0. Database optimisation

Purpose : make sure the database (and the queries to it) run as fast as they can

If you have a large site and/or a large number of visitors, you may want to add the following indexes to your .71x tables : (in MySQL syntax)

    alter table nuke_comments add index idx_pid (pn_pid);
    alter table nuke_comments add index idx_sid (pn_sid);
    alter table nuke_group_membership add index idx_ug (pn_uid,pn_gid);
    alter table nuke_message add index idx_exp (pn_active,pn_expire);
    alter table nuke_modules add index idx_name (pn_name);
    alter table nuke_poll_data add index idx_pollid (pn_pollid);
    alter table nuke_pollcomments add index idx_pollid (pn_pollid);
    alter table nuke_referer add index idx_url (pn_url);
    alter table nuke_stats_date add index idx_date (pn_date);
    alter table nuke_session_info add index idx_last (pn_lastused);
    alter table nuke_stories add index idx_catid (pn_catid);
    alter table nuke_stories add index idx_topic (pn_topic);
    alter table nuke_user_data add index idx_uid (pn_uda_uid);
    alter table nuke_userblocks add index idx_ub (pn_uid,pn_bid);
    alter table nuke_users add index idx_uname (pn_uname);

and perhaps some additional ones depending on the modules you're using.

Tuning your DBMS for performance, and regular maintenance of your database (e.g. 'OPTIMIZE TABLE ...' of your larger tables in MySQL) is also important to improve query times.
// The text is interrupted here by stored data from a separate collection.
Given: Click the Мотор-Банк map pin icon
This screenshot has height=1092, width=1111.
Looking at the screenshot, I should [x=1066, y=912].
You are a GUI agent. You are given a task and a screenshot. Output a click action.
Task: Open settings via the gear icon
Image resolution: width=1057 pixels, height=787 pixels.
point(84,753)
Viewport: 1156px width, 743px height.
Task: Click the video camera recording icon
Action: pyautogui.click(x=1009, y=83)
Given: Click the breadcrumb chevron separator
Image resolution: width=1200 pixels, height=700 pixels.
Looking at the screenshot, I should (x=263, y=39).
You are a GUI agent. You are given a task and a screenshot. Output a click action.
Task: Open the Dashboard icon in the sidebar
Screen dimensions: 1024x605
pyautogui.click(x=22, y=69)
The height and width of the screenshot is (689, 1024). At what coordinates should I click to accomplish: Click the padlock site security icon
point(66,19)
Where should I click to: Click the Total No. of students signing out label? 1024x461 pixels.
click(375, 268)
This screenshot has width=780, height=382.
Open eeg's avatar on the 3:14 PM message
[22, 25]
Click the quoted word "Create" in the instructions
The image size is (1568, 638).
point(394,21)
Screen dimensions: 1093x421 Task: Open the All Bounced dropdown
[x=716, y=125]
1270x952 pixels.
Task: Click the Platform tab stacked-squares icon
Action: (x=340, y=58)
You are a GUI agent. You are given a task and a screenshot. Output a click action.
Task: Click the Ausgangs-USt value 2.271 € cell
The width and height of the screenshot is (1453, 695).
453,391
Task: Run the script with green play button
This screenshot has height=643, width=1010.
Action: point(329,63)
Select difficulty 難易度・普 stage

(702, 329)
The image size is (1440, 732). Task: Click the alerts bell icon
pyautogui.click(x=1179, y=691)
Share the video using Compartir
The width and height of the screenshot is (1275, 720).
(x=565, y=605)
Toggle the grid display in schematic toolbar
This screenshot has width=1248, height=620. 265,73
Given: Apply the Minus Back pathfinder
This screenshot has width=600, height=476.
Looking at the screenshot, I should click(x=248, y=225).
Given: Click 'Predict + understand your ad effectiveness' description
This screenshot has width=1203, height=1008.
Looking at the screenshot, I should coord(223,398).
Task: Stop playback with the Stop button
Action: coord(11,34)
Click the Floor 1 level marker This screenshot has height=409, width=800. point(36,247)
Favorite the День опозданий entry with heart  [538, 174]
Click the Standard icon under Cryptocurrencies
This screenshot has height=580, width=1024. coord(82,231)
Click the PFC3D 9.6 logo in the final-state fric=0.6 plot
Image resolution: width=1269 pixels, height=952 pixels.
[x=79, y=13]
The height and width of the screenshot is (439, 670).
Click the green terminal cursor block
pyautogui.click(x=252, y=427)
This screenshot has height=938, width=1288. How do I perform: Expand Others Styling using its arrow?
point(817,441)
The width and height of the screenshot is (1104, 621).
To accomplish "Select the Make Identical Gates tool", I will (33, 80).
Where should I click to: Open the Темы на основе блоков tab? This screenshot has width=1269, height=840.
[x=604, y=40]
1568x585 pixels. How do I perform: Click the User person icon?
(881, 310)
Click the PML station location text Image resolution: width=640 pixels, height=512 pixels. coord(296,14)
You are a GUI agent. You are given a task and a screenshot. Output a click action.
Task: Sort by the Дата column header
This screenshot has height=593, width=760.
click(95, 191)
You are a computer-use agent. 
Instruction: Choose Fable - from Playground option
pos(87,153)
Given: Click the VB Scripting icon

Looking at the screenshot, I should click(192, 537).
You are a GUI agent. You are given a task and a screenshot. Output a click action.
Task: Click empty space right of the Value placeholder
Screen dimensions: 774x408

Tests with a large PostNuke .713 site on small test server showed that when database queries form a major bottleneck, adding a single index to a large table already improved response times on the homepage by 22% for anonymous visitors (from 1315 ms to 1025 ms), and by 59% for registered users (from 2750 ms to 1135 ms).

1. Query caching

Purpose : avoid unnecessary queries to the database for the same values

The database abstraction layer PNADODB used in PostNuke can be configured to cache some query results, so that it doesn't need to execute the same query again.

Better of course is to avoid doing unnecessary queries in the code in the first place, by using static variables or class variables to temporarily store frequently requested values during script execution.

Adding a few well-placed variables in the code gave an another improvement on performance of about 34% (from 1025 ms to 676 ms) for that same homepage, or an overall improvement factor of 49% on the database level. (The few changes mentioned above are being included in the PostNuke code, so this will be used as starting point to evaluate other ways to improve performance.)

Before trying out any of the other performance tips below, it is therefore worthwhile to make sure that a few large tables in your database aren't really the main bottleneck for your current website.

2. Code optimisation and code caching

Purpose : make sure the code runs as fast as it can, and avoid recompilation of scripts

ZendOptimizer is a free PHP add-on from Zend (http://www.zend.com) that tries to optimize your PHP scripts after compilation to speed up processing. Tests with the same large PostNuke .713 site showed an improvement of about 7% in average response times (from 676 ms to 626 ms) for the homepage. Other parts of your site may show better optimization results.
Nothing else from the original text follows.